| Records |
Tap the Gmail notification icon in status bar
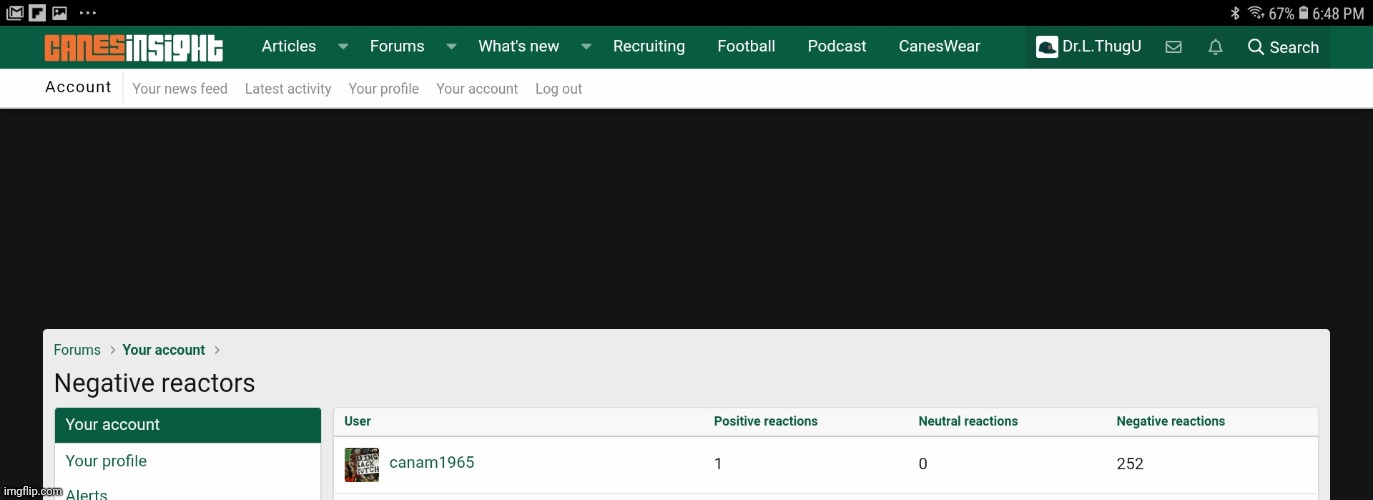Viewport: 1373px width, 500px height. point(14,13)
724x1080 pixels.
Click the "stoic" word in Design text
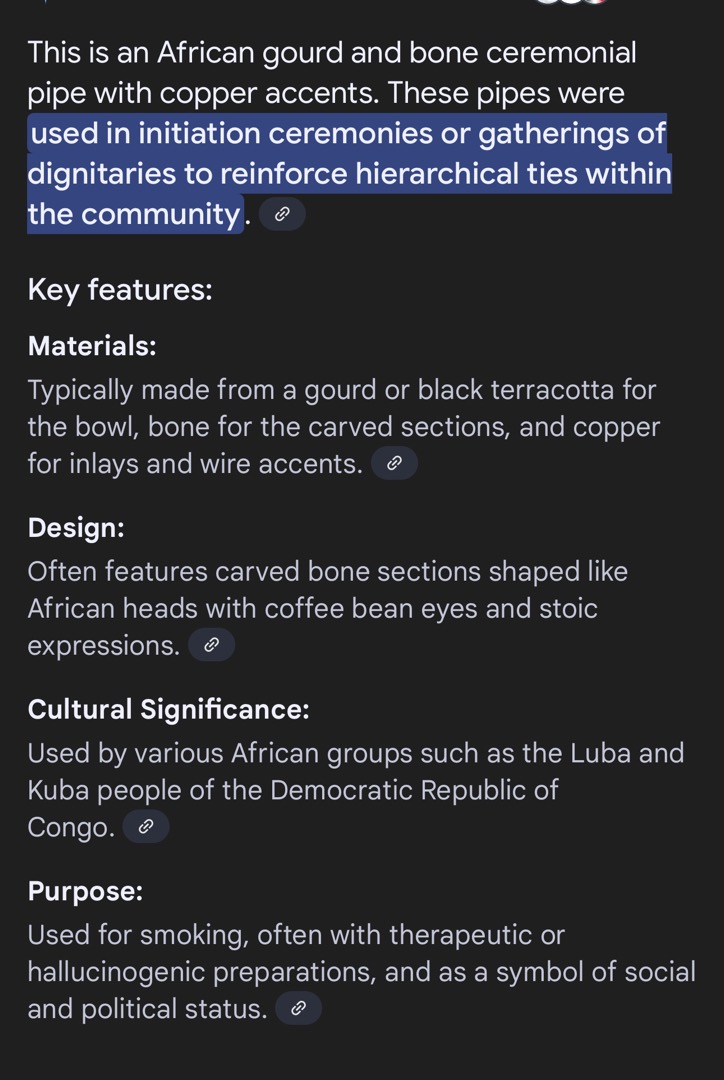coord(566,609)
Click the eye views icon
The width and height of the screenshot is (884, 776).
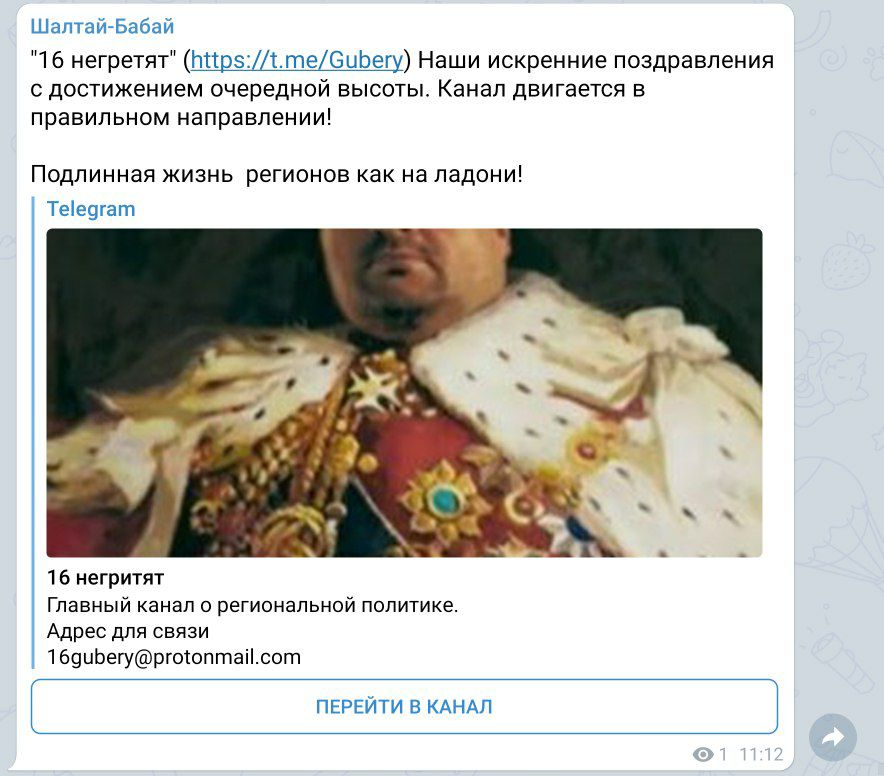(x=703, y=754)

| What to produce |
Your reply should restate the data above word for word and contain no pictures.

| Response area |
Tap the Gmail notification icon in status bar
Viewport: 1373px width, 500px height. point(14,13)
724x1080 pixels.
Click the "stoic" word in Design text
coord(566,609)
Click the eye views icon
The width and height of the screenshot is (884, 776).
(x=703, y=754)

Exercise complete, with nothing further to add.